═══ SOURCE MATERIAL

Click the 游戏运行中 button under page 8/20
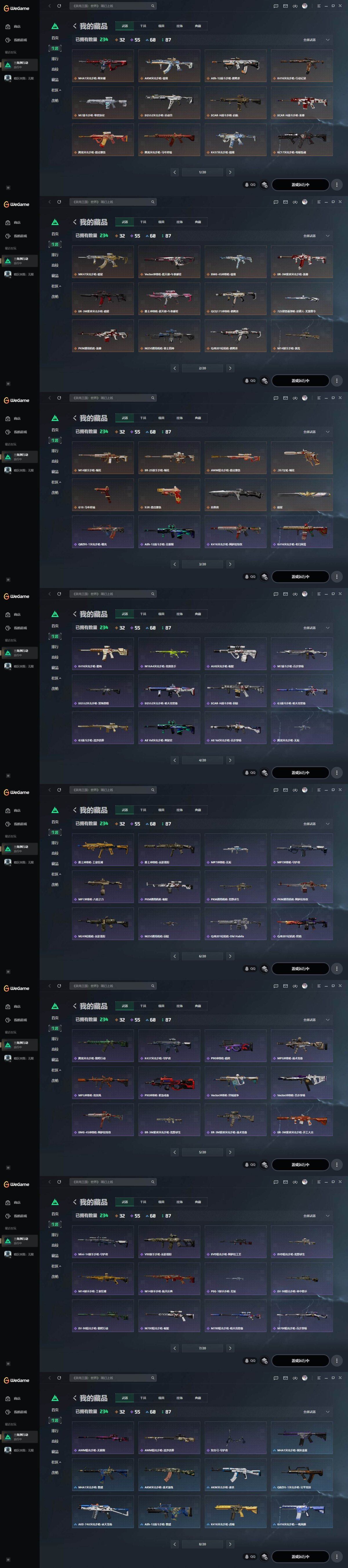 300,1556
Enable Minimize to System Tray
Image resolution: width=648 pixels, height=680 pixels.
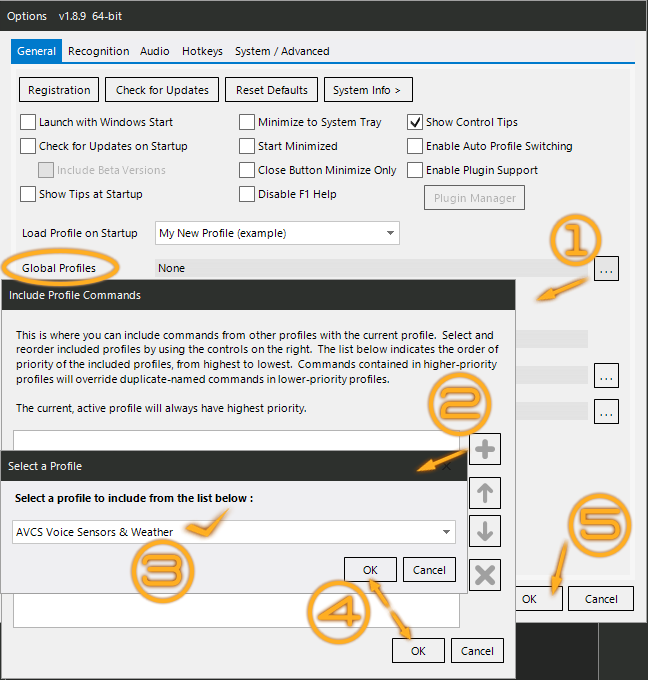[x=247, y=122]
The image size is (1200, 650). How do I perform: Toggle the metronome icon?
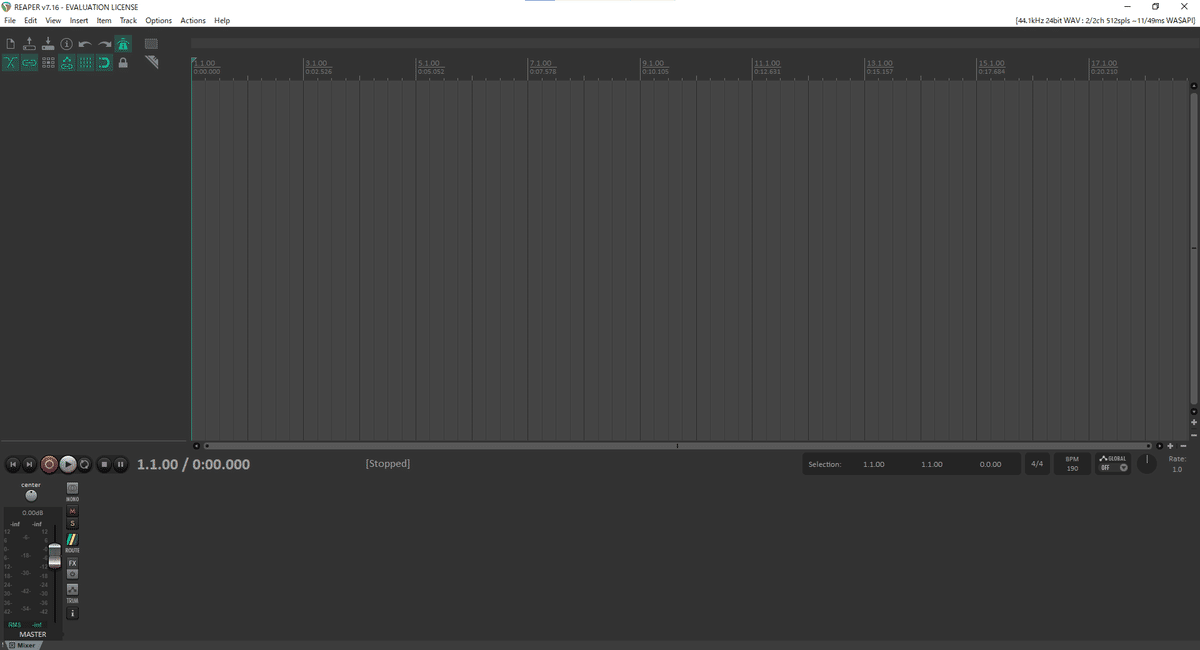point(123,44)
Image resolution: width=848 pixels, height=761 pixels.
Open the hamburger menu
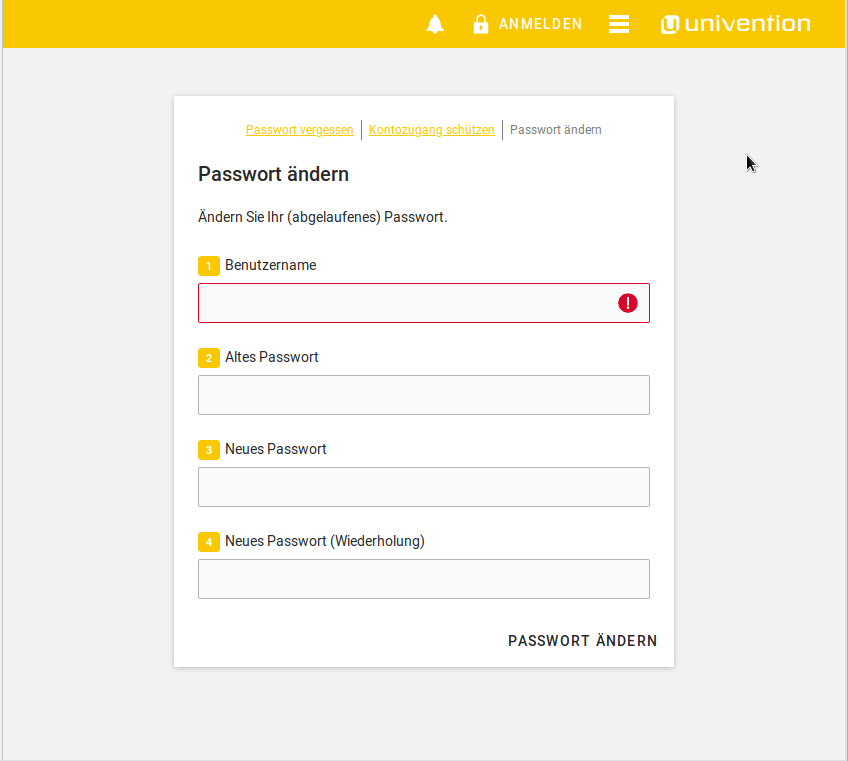[x=619, y=24]
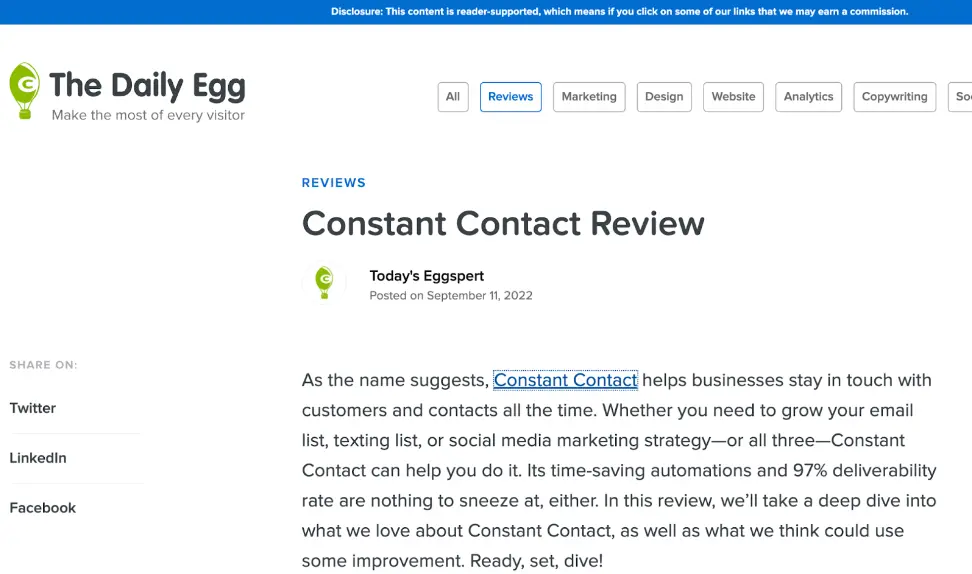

══════

§ ASSIGNED TASK:
Output a verbatim copy of the lines from the line containing "The image size" through the end of the data, both included, without any images.

§ EXPECTED ANSWER:
The image size is (1200, 650). How do I perform: Toggle the metronome icon?
point(123,44)
Image resolution: width=848 pixels, height=761 pixels.
Open the hamburger menu
[x=619, y=24]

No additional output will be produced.